The twentieth time he read the letter a possible answer finally came to him.
He has lost weight and grown haggard.
That was it! He would return to London, with the excuse of visiting his ailing father. And once there, he would see what, if anything, could be done for the Merritts. At the very least he could pass comforting words to Mrs. Roger Merritt of her family's continuing love, and carry back to the Barstows a firsthand report of their prodigal.

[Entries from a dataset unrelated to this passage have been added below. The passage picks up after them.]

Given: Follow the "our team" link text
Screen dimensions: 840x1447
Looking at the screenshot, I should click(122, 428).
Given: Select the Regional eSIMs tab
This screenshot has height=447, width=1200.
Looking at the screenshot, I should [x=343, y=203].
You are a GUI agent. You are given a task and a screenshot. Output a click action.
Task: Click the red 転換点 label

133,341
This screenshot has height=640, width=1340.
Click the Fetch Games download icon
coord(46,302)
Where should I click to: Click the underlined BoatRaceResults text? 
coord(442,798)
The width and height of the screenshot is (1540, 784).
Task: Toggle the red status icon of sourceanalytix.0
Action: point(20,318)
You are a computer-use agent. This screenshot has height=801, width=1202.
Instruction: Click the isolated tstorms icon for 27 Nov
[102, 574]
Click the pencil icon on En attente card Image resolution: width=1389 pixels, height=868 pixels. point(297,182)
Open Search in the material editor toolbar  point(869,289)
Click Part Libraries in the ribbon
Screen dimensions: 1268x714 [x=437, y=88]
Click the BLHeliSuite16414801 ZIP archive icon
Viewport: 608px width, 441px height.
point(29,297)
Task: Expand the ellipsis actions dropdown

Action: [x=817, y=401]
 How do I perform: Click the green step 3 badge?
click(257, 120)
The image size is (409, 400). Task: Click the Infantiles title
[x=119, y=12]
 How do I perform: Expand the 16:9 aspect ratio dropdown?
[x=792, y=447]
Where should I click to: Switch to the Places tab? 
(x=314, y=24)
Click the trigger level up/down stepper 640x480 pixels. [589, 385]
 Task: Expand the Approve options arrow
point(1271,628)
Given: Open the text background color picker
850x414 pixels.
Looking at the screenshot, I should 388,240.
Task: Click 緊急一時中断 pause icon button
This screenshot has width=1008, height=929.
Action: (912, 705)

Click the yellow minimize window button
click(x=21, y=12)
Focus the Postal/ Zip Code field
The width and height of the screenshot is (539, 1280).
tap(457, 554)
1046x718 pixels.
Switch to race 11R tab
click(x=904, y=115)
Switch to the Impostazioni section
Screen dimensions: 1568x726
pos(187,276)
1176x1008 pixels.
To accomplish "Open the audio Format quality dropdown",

His meditative gaze wandered toward the great house. Mrs. Dere would not like him taking a leave of absence, that was certain. But at least he had been longer at his post now and hopefully earned more of her trust. And Weatherill was certain the baron would permit it. Besides, what choice did Weatherill have? He would far rather Mrs. Dere direct her disapproval at him, than at the poor Barstows. Imagine Mrs. Dere learning the Merritts had been arrested for debt and confined to the Fleet! She would send the Barstows packing before you could say Jack Robinson, and even the baron might not be able to hold his ground against the withering force of her condemnation.
With the memory of Miss Barstow's hand in his, Gerard hopped down from the arch, brushing himself off and tucking the letter away. Then he strode, jaw set and mind made up, home to Perryfield.